Activity: Among the records, find the lines that hold the string "project" and return them.

(Supplied material)

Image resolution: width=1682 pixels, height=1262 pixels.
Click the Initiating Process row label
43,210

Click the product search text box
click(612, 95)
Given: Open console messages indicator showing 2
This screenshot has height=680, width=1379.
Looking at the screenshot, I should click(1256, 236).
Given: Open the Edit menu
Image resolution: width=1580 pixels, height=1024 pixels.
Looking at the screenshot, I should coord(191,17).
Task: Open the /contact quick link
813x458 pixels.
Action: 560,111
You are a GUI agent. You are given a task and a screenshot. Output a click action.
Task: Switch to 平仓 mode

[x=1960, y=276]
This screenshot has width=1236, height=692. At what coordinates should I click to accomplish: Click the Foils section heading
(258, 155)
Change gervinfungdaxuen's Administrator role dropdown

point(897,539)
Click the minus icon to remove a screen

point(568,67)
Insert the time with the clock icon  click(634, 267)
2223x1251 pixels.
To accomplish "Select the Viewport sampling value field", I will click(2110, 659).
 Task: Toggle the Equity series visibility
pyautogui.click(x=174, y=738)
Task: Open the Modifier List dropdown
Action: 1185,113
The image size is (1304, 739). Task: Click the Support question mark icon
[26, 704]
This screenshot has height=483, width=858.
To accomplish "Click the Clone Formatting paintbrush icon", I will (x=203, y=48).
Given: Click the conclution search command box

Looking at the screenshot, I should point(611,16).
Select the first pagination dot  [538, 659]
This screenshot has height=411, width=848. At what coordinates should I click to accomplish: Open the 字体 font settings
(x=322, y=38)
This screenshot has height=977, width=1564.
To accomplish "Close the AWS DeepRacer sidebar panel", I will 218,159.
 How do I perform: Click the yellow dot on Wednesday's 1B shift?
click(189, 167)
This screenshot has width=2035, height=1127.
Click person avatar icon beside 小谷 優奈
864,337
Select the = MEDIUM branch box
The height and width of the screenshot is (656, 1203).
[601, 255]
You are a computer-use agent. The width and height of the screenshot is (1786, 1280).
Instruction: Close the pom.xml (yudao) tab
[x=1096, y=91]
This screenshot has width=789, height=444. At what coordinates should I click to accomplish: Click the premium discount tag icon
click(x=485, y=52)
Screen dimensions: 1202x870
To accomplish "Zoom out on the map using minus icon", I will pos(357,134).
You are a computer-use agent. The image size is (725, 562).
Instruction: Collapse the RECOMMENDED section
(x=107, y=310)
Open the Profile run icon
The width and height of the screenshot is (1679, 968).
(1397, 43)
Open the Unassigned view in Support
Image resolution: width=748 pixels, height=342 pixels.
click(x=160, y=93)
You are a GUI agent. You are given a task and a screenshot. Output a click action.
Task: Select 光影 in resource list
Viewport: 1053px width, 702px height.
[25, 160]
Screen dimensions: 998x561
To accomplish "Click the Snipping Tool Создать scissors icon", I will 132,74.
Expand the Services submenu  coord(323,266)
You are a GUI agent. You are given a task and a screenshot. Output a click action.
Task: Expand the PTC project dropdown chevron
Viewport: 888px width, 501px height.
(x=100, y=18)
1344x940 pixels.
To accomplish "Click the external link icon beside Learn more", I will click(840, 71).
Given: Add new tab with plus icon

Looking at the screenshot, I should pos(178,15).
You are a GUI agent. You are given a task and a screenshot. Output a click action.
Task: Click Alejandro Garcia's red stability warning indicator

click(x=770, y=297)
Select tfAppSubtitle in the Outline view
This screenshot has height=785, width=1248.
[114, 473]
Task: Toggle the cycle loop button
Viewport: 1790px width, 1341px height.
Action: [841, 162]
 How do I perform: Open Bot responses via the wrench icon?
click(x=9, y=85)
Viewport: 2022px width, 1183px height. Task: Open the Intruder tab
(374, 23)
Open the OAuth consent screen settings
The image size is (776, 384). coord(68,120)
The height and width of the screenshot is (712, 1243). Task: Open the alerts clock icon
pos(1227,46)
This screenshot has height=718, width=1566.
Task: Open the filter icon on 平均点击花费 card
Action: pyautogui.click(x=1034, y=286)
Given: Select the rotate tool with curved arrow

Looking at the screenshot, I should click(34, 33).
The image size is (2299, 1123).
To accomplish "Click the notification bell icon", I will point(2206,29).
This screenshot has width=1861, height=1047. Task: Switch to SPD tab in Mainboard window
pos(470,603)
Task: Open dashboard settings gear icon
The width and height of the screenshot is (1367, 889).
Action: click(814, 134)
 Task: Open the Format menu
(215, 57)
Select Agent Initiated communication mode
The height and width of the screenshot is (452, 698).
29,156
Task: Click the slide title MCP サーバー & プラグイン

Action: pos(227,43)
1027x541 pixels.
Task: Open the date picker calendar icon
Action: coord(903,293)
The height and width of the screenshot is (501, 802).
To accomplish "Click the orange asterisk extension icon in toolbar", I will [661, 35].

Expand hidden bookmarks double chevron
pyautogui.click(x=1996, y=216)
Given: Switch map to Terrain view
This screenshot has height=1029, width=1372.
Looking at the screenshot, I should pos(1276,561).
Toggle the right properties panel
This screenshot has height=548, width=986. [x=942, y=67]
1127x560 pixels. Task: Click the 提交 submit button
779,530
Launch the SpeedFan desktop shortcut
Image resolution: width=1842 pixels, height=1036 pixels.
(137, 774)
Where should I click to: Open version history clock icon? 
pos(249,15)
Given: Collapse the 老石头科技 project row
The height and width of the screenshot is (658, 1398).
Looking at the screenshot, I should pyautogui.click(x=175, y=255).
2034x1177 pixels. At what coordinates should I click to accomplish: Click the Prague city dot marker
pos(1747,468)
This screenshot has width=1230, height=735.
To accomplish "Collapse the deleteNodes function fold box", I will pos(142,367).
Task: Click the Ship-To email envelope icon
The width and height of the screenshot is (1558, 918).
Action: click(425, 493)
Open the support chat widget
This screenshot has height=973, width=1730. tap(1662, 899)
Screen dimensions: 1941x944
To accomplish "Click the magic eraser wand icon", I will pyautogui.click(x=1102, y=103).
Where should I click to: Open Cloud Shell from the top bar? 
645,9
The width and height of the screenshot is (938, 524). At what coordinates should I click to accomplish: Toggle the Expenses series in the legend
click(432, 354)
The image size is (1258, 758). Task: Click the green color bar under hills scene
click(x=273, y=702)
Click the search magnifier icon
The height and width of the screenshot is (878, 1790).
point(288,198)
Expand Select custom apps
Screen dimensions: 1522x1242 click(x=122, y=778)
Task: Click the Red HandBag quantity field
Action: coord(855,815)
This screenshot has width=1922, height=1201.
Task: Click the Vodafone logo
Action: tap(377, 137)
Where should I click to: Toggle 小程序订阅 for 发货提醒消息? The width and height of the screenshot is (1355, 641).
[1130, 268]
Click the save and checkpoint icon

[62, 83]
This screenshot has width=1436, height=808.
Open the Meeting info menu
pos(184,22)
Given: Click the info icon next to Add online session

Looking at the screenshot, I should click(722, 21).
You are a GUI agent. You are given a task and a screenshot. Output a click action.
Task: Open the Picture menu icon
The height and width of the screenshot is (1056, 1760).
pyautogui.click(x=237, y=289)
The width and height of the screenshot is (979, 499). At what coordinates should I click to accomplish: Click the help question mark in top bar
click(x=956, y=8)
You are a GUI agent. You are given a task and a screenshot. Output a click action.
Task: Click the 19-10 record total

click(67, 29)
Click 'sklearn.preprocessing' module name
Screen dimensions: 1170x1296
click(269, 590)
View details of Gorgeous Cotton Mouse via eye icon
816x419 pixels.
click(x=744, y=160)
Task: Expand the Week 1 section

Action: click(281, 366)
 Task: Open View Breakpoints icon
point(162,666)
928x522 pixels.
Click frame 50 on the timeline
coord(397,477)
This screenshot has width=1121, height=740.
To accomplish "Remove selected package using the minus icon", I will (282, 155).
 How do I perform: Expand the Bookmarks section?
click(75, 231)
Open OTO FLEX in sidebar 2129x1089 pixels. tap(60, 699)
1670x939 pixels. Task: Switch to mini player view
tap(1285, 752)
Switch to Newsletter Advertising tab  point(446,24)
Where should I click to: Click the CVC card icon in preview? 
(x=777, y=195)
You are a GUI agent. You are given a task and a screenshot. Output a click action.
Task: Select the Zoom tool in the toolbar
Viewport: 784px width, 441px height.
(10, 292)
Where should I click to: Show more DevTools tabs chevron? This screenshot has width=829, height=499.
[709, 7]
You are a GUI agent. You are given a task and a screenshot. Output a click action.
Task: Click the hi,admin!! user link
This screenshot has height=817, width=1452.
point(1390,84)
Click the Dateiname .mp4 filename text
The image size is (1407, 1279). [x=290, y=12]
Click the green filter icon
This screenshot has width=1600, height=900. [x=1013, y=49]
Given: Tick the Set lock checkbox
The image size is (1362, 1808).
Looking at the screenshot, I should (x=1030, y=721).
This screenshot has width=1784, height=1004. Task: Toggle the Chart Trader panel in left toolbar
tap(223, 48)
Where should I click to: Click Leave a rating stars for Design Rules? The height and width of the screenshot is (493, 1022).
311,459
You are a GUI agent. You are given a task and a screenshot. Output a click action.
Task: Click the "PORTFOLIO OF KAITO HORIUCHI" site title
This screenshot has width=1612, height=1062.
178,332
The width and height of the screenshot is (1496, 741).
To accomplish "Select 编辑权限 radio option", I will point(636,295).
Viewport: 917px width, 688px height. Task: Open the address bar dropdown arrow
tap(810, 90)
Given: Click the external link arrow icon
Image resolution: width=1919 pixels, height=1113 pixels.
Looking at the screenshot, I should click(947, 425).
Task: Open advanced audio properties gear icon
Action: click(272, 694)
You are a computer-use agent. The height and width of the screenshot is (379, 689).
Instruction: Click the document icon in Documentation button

(End Supplied material)

Result for this exercise:
Task: Expand the PTC project dropdown chevron
Given: Collapse the 老石头科技 project row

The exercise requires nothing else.